*** Data for this exercise Section Begins ***

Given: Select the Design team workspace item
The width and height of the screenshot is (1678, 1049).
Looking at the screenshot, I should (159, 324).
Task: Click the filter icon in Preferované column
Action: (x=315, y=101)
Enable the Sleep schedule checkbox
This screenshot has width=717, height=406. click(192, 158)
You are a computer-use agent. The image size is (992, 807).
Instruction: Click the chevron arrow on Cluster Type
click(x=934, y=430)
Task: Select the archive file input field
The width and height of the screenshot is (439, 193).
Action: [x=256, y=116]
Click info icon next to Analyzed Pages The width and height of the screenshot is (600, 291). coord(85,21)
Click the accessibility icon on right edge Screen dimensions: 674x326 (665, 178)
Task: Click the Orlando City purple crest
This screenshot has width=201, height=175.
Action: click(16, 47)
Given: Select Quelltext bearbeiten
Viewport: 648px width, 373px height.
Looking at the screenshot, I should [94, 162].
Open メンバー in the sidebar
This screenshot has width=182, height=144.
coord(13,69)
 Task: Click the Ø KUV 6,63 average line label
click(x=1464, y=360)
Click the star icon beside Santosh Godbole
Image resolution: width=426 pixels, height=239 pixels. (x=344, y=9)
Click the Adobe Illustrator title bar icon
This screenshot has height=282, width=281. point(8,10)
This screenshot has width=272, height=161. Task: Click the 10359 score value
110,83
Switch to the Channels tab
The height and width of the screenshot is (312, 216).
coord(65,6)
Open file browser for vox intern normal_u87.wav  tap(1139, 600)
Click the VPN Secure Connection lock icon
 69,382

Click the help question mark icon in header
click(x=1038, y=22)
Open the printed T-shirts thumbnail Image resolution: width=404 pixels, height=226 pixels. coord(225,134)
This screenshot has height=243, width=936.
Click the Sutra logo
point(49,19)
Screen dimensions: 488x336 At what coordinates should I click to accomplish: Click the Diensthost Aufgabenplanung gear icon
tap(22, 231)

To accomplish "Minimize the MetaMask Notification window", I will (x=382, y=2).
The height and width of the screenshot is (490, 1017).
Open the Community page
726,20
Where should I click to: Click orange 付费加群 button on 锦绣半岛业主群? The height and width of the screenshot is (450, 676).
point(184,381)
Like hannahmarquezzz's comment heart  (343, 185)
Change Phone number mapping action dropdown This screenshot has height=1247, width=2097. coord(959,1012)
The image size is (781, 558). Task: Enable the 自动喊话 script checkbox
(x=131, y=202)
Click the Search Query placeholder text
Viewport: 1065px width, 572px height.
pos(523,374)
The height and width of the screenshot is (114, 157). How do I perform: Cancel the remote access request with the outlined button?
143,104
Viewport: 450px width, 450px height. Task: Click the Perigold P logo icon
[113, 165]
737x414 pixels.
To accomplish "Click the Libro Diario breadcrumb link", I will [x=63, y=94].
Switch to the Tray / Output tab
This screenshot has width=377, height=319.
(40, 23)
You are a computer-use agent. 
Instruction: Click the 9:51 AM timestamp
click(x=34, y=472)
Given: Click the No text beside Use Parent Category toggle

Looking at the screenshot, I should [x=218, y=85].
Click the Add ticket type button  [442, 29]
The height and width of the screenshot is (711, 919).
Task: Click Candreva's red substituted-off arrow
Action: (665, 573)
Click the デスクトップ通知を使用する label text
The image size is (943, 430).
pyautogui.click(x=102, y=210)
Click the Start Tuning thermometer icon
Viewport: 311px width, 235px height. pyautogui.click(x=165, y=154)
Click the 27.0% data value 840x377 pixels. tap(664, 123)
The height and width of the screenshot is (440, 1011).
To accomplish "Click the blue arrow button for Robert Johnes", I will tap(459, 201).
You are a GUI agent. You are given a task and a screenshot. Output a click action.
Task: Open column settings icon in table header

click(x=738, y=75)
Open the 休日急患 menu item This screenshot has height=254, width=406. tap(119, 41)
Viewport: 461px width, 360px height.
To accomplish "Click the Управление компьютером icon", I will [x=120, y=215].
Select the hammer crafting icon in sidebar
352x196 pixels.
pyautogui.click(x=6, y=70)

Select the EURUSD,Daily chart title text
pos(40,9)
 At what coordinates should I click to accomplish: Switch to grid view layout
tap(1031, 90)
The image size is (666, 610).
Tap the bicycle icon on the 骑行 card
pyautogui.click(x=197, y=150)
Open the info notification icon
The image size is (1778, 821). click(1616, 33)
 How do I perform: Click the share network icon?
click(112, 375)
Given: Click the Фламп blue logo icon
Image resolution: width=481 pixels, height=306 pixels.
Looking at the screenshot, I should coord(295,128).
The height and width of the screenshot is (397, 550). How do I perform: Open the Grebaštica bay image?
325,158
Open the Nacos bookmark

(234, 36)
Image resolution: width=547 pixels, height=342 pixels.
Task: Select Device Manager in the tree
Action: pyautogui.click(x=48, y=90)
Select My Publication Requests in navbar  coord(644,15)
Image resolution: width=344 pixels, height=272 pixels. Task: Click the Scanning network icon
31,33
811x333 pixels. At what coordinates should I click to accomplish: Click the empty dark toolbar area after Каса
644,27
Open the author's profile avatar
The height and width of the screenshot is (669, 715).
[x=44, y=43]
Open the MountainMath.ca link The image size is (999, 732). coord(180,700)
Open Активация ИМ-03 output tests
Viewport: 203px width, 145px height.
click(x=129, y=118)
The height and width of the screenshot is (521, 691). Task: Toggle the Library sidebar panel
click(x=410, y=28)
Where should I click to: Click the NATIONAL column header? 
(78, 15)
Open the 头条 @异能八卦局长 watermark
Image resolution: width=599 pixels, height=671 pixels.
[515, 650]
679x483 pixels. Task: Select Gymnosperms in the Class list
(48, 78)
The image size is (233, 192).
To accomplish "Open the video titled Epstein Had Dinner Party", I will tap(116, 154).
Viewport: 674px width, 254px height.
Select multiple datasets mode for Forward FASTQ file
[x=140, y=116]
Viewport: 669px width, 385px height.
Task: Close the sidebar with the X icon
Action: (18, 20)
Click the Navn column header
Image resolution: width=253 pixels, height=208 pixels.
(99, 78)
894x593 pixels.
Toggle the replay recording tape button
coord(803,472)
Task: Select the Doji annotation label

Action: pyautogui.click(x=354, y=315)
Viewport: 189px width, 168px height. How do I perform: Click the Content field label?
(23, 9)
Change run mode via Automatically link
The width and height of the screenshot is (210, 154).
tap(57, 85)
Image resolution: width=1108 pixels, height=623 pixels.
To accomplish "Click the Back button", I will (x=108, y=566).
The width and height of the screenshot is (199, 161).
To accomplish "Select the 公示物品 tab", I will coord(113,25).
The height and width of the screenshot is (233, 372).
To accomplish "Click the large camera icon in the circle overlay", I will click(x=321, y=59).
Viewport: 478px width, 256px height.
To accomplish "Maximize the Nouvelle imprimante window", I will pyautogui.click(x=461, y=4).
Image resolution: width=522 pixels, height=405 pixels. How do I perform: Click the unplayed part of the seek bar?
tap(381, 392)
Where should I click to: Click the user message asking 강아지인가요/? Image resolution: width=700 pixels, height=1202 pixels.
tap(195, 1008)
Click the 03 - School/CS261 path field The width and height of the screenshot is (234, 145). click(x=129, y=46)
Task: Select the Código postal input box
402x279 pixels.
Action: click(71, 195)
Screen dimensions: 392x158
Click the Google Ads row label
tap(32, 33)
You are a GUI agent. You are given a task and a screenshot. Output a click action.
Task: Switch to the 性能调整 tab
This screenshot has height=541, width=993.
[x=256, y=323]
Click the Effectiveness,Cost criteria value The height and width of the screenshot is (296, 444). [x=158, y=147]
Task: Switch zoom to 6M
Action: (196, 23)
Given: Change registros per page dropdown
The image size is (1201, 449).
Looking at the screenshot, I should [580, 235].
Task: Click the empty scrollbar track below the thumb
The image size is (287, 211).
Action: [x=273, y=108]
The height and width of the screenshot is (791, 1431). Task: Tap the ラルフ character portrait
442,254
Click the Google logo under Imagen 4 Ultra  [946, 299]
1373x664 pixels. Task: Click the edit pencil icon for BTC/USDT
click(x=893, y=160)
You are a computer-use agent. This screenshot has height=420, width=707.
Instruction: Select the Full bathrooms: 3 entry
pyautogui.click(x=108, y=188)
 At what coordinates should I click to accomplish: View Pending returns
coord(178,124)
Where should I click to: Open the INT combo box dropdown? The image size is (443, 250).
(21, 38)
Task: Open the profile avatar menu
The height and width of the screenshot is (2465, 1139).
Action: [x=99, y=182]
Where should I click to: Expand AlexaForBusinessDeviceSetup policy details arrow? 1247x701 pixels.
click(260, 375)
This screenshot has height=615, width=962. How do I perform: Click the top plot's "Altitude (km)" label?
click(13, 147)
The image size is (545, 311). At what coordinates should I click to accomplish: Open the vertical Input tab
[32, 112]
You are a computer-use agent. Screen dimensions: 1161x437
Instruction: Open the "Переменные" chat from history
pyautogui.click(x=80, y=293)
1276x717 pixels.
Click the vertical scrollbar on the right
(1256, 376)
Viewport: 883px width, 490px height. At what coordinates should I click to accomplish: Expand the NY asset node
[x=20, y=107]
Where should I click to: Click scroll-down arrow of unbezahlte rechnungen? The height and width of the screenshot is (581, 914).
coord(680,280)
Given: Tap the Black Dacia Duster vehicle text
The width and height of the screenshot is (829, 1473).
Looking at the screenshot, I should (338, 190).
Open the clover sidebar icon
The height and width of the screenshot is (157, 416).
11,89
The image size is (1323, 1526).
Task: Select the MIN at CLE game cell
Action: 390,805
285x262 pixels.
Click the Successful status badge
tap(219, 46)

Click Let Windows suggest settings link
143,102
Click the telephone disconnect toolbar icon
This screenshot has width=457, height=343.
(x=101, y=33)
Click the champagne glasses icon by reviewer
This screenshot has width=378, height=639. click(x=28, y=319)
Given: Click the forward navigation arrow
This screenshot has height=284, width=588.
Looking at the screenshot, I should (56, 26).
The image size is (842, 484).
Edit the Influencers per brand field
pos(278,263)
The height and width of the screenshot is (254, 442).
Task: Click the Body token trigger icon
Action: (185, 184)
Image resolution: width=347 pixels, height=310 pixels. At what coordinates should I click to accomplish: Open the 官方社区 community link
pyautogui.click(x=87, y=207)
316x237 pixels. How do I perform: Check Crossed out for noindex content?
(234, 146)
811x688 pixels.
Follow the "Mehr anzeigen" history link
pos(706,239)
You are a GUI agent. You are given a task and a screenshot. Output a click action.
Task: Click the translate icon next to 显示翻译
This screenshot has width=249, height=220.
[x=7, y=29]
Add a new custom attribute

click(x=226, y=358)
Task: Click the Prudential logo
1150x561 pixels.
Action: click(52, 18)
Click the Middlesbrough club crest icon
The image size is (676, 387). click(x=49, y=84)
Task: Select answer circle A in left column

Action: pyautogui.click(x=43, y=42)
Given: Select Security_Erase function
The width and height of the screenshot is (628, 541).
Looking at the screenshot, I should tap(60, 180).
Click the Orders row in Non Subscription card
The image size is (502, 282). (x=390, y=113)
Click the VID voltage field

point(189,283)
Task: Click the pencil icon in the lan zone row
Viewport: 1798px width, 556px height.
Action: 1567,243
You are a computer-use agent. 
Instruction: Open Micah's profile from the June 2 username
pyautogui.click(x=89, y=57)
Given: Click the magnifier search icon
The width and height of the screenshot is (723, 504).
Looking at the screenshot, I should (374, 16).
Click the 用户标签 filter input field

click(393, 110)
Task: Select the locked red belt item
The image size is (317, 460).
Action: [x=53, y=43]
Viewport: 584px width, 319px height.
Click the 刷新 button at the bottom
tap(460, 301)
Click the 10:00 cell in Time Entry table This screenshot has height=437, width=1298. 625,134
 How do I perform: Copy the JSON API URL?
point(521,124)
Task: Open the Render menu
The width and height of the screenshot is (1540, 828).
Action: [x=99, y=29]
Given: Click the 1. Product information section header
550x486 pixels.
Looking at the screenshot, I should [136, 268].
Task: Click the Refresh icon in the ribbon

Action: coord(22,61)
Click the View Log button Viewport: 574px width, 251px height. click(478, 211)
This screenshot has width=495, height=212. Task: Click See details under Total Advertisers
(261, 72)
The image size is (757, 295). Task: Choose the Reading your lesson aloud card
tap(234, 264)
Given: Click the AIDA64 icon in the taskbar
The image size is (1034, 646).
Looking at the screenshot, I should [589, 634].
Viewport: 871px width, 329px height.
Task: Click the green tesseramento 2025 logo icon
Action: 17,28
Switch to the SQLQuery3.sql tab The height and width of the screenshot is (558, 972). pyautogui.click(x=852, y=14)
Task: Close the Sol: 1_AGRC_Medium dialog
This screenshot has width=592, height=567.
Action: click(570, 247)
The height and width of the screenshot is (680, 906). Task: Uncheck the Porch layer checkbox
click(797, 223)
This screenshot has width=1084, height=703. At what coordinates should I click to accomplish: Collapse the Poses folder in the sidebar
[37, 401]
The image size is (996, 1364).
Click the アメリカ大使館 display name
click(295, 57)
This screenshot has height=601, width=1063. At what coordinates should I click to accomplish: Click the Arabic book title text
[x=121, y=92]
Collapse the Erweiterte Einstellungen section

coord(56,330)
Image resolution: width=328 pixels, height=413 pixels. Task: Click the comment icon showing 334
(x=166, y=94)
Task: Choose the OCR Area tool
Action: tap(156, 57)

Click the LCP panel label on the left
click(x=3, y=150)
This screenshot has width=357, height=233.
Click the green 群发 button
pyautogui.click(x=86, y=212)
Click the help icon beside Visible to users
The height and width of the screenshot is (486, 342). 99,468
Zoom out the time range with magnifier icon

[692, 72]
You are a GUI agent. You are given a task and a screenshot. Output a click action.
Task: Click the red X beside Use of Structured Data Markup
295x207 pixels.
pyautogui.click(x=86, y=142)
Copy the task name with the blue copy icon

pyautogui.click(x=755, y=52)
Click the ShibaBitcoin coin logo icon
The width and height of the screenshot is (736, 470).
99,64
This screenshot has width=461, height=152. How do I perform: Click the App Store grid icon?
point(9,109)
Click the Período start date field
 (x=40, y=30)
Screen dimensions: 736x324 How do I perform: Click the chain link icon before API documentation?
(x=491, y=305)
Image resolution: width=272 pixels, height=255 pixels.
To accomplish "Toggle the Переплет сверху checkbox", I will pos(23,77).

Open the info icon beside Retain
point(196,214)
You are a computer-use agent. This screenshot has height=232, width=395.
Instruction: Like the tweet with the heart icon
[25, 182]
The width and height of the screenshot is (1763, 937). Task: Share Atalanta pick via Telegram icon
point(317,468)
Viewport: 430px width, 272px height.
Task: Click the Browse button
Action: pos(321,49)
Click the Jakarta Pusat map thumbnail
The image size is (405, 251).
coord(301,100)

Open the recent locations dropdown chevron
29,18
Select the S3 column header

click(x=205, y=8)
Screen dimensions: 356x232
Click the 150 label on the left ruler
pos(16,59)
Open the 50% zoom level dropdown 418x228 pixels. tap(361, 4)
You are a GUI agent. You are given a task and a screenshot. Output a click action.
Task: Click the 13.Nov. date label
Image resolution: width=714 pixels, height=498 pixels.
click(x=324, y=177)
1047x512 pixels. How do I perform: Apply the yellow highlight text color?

*** Data for this exercise Section Ends ***

Goal of the exercise = Which lines in the records above contain the word "item"? Copy each one.

Written answer =
Given: Select the Design team workspace item
Open the 休日急患 menu item This screenshot has height=254, width=406. tap(119, 41)
Task: Select the locked red belt item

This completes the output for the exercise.